# [FIXED]Laptop detect Microphone as "Headset" / No Jack Detection / No Realtek Manager



## kaelim (Mar 30, 2020)

So i'm using Windows 10 1909, My Laptop is HP Laptop 15s-eq0xxx, have only one jack.
I have a Condenser microphone which i can use with XLR to 3.5mm Jack. My old laptop has no problem with it, when i plug the jack its ask What is this device is and automatically i can use as Microphone. But with new one there's lot of a drivers installed by OEM. Beats Audio in it, Device Manager says Realtek(R) Audio. And there's no Realtek Audio Manager or Beats Manager working. Old control panel has Beats Audio but when i click nothing happens, Realtek Manager doesnt do anything too.

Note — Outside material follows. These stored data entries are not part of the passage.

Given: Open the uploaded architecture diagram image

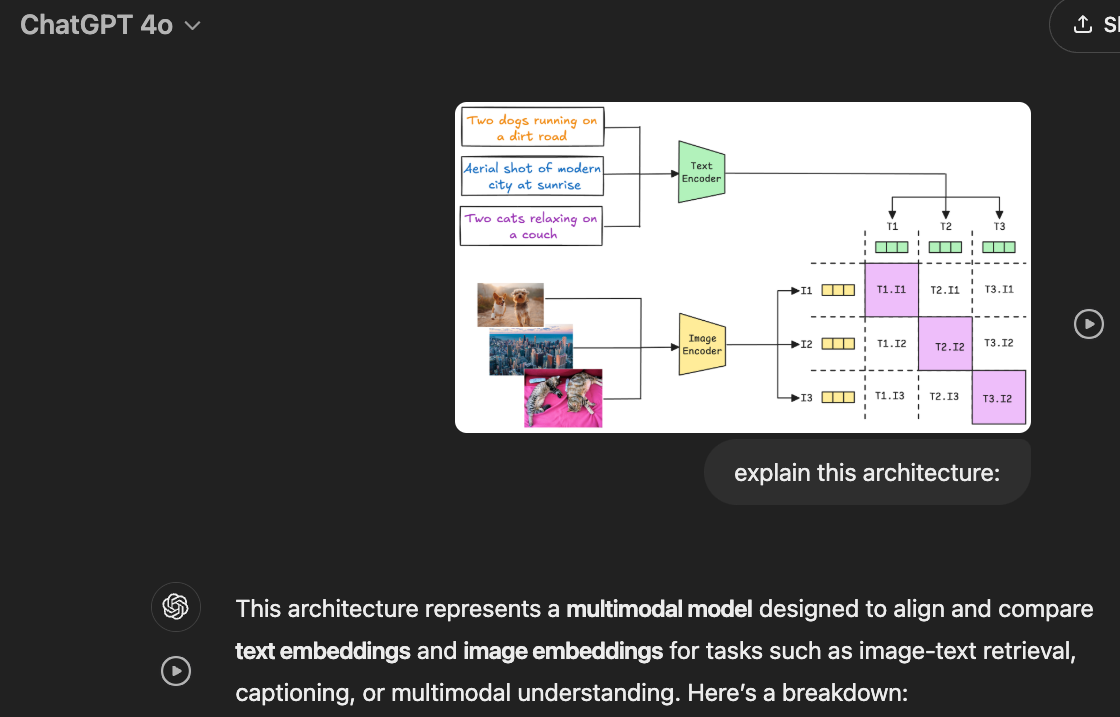Looking at the screenshot, I should pos(743,267).
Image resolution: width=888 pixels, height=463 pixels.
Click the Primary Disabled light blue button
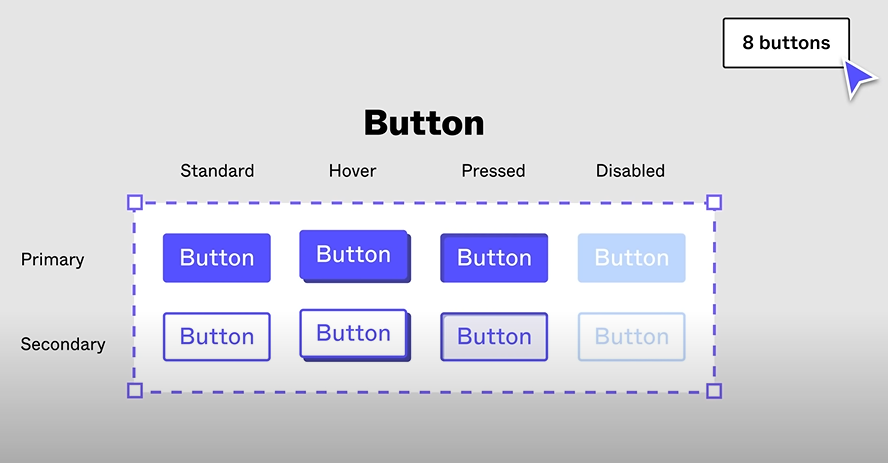pos(631,258)
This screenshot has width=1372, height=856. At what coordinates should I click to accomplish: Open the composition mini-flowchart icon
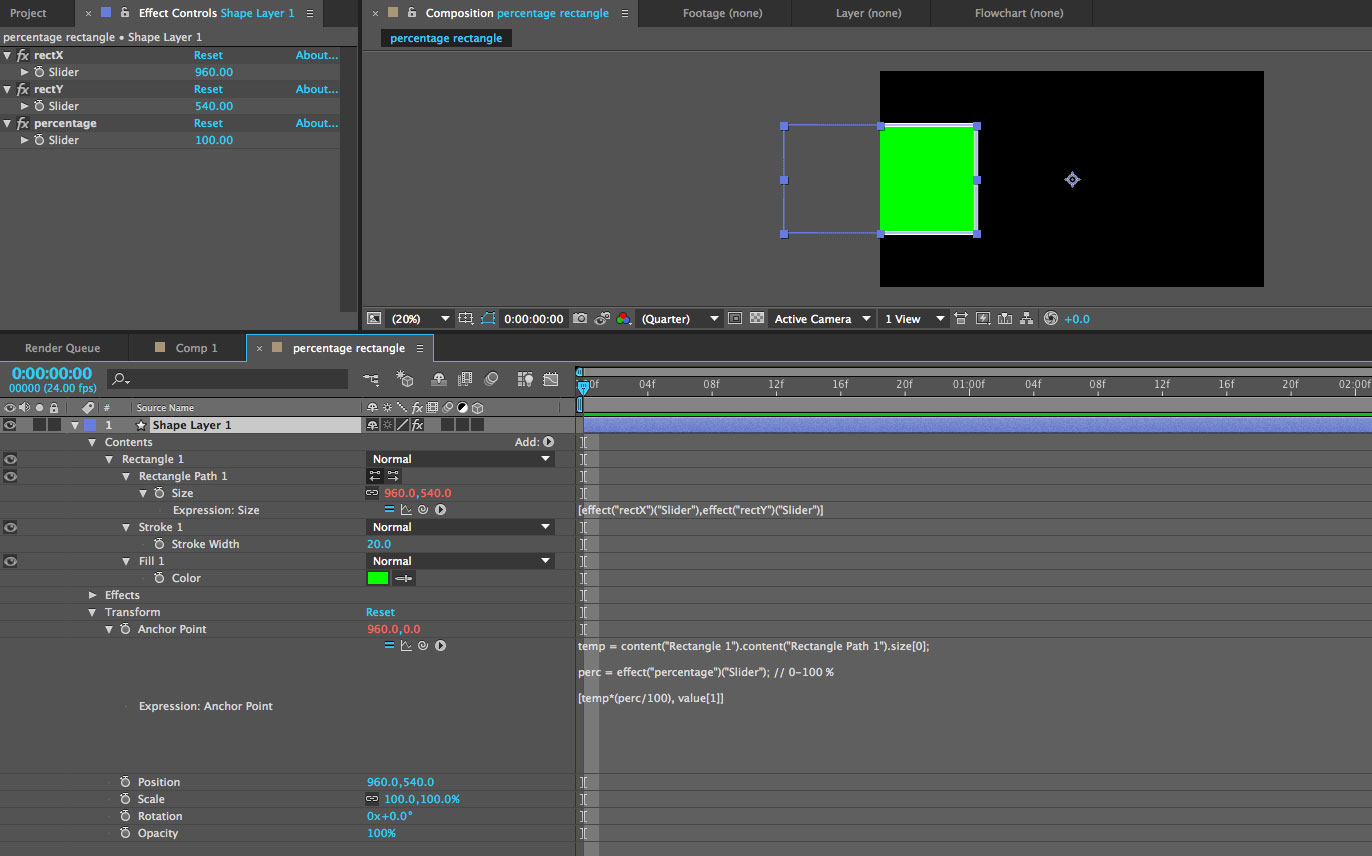pos(372,379)
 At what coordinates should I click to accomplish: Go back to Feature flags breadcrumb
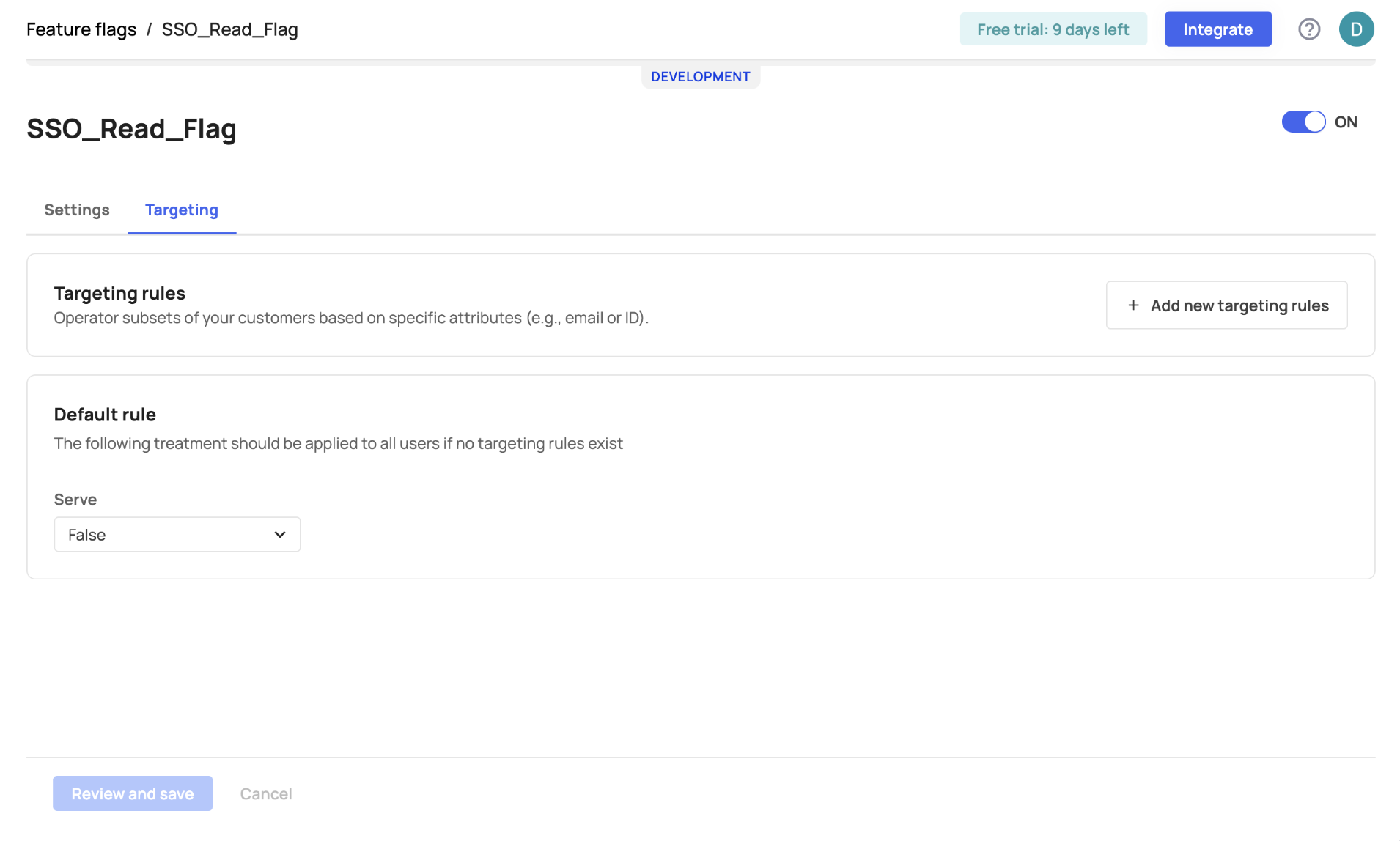tap(81, 29)
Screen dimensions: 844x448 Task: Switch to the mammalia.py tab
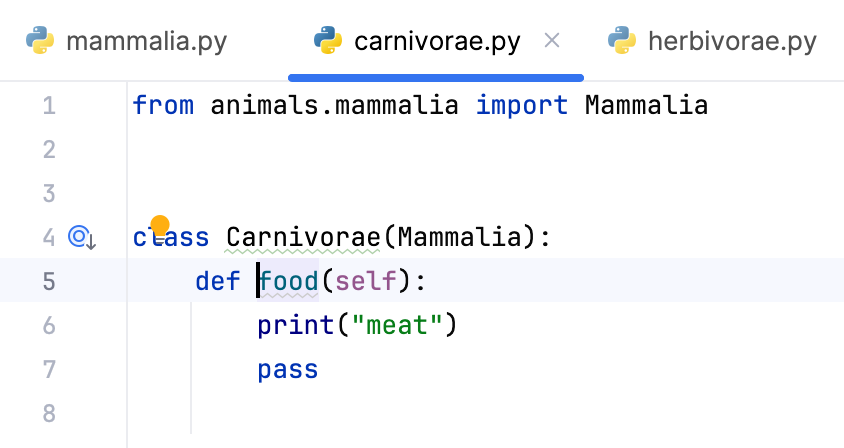click(146, 41)
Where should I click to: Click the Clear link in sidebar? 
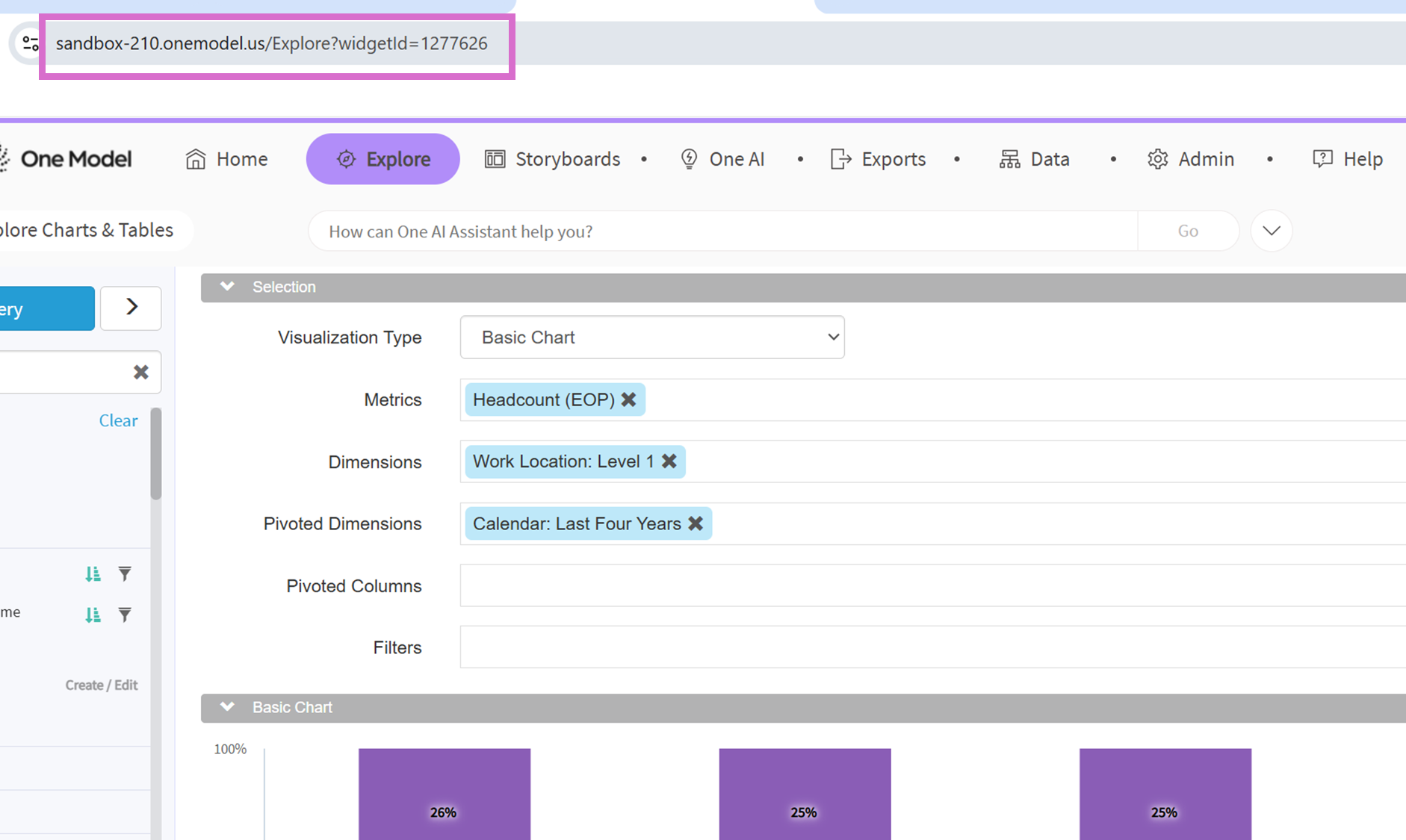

Only shitty HP Audio Central and it even dont detect the Jack. I buy Audio splitter but its not working too.
Because of the Quarantine i must work from home, i can't buy external sound card or etc. Whan can i do?


----------



## CityCultivator (Mar 30, 2020)

kaelim said:


> So i'm using Windows 10 1909, My Laptop is HP Laptop 15s-eq0xxx, have only one jack.
> I have a Condenser microphone which i can use with XLR to 3.5mm Jack. My old laptop has no problem with it, when i plug the jack its ask What is this device is and automatically i can use as Microphone. But with new one there's lot of a drivers installed by OEM. Beats Audio in it, Device Manager says Realtek(R) Audio. And there's no Realtek Audio Manager or Beats Manager working. Old control panel has Beats Audio but when i click nothing happens, Realtek Manager doesnt do anything too. Only shitty HP Audio Central and it even dont detect the Jack. I buy Audio splitter but its not working too.
> Because of the Quarantine i must work from home, i can't buy external sound card or etc. Whan can i do?
> 
> View attachment 149781


If personal laptop, try a modded driver. Else, use another headset. The combined headset and microphone provided with smartphones work fine. Later buy a USB soundcard, such as Startech USB soundcard, or Creative SoundBlaster Omni (Has integrated microphone array and a separate plug to connect microphone).


----------



## Regeneration (Mar 30, 2020)

Uninstall all audio drivers (both Beats and Realtek) and reboot.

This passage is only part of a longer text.